J'en viens au diagnostic préimplantatoire : parmi les embryons créés par FIV pourrait-on mieux cerner ceux qui seront viables ? Il existe des tests génétiques permettant de repérer les modifications chromosomiques. Même s'il ne s'agit pas de tests définitifs, ils permettent toutefois de disposer d'une base solide de différentiation, en cas d'anomalies importantes au niveau chromosomique. Au demeurant, nous faisons déjà ce type de choix dans le cadre du diagnostic de la trisomie 21. Pourtant, la loi ne va pas jusqu'à les autoriser, considérant qu'il y a là quelque chose de très sensible. Quant à la communauté médicale, elle souhaite mettre en oeuvre ces tests, car, dans ce domaine, la souffrance est immense. Le CCNE regrette que ce point n'ait pas été plus approfondi. Mais vous avez encore la possibilité d'écouter ce que disent les spécialistes de médecine foetale. Pour eux, ce sujet constitue un vrai point d'interrogation. Ne les accusons pas de vouloir construire l'eugénisme !

Dans le cadre des états généraux, deux sujets nouveaux ont été mis sur la table : « Intelligence artificielle et santé » et « Santé et environnement ». Ce dernier n'a pas aussi bien fonctionné que le premier. Il n'apparaît pas dans la loi, sauf dans les préconisations concernant le périmètre du CCNE.

S'agissant du groupe de travail « Intelligence artificielle et santé », il aurait été « inéthique » de ne pas se pencher sur les nouveaux outils de l'innovation technologique. Il s'agit de ne pas laisser passer certaines chances, tout en conservant un modèle dans un domaine où la France a encore un rôle majeur à jouer, en raison, notamment, de l'importance des bases de données de la Caisse nationale de l'assurance maladie (CNAM). Comment faire pour que l'homme garde la main ? Toute la question tourne autour de la notion de consentement.

Enfin, la loi n'aborde absolument pas le sujet des coûts de l'accès à l'innovation, qui soulève des questions éthiques. Pour ma part, je n'ai jamais autant ressenti la présence du business dans le domaine de la santé. Je pense non seulement aux cliniques gérées par des fonds d'investissement, mais aussi au coût des médicaments. Ainsi, pour traiter certains cancers, il existe aujourd'hui des traitements dont le coût s'élève à plus de 500 000 euros par patient et par an.

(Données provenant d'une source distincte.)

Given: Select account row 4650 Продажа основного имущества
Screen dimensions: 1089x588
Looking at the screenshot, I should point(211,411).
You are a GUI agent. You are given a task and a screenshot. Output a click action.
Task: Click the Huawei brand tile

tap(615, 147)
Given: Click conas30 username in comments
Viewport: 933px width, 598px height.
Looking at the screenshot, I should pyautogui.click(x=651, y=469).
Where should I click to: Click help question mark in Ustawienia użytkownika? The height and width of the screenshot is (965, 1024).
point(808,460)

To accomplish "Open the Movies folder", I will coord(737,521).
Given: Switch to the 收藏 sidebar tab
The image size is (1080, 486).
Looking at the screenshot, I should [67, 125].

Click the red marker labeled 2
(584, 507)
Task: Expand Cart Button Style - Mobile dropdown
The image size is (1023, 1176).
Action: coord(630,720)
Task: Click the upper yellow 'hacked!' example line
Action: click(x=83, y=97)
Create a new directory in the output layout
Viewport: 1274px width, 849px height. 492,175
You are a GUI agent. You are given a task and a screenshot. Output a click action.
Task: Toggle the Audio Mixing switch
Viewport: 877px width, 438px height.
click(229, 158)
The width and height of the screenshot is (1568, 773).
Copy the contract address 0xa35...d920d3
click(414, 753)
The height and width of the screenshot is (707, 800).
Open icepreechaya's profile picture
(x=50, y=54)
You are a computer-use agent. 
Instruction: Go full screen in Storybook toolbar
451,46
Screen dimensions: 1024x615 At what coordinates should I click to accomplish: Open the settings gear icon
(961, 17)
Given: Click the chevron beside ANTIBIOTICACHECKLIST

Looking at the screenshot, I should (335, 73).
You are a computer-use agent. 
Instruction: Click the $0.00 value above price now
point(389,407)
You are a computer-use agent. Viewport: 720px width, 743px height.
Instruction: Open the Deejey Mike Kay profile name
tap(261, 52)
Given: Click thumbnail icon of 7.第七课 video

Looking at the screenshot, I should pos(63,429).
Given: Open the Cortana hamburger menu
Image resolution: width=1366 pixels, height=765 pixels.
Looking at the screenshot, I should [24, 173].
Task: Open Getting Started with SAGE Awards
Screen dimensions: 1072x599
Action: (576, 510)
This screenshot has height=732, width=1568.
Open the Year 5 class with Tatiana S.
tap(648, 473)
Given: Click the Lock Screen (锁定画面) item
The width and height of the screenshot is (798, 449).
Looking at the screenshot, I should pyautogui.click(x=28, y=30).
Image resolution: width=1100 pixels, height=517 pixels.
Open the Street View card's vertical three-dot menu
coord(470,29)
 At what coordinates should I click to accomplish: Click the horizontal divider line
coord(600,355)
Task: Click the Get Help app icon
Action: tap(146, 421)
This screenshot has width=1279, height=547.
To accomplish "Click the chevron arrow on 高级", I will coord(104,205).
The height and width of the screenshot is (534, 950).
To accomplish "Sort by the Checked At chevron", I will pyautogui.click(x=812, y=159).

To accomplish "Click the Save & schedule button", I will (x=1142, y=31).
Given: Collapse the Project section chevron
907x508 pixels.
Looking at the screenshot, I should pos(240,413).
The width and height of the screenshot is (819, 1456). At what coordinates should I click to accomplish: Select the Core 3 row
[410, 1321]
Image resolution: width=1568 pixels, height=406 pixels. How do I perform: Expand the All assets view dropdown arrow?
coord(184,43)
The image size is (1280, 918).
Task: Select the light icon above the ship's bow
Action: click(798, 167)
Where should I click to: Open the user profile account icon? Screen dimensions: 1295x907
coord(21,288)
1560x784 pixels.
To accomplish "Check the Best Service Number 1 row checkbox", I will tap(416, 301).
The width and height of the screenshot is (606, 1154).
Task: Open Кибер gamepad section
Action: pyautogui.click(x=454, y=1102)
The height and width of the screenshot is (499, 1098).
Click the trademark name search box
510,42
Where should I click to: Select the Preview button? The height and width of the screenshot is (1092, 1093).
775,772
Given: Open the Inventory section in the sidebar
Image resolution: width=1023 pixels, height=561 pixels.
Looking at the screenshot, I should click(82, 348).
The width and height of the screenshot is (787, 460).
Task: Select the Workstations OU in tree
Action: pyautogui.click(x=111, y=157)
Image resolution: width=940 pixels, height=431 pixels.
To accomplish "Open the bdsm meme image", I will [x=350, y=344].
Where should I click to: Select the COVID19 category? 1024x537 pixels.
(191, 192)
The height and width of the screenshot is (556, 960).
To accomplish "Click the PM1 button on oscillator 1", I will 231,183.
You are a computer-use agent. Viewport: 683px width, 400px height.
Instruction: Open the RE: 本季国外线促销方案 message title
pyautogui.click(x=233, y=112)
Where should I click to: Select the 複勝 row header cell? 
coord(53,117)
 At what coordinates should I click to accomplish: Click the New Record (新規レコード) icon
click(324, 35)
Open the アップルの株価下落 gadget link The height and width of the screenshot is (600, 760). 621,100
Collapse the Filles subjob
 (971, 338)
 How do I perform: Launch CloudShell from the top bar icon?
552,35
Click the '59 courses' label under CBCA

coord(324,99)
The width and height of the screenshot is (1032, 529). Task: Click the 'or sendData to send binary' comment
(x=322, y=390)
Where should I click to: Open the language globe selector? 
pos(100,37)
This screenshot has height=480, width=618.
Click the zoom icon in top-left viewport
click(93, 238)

Quelle relation avec une loi de bioéthique ? À la fois aucune et beaucoup ! Soit on laisse s'installer une période de non-choix et on privilégie l'innovation - c'est ce que l'on a toujours fait en France, et c'est ce que j'ai toujours préconisé de faire -, soit on procède à des choix. Car si l'on finance l'accès à ces nouveaux traitements, on ne financera pas du personnel aux urgences ou dans les établissements d'hébergement pour personnes âgées dépendantes (Ehpad). Ce choix éthique ne peut pas être du seul ressort des médecins ou des politiques. Il doit être fait par les citoyens. Cette question n'est absolument pas abordée dans la loi.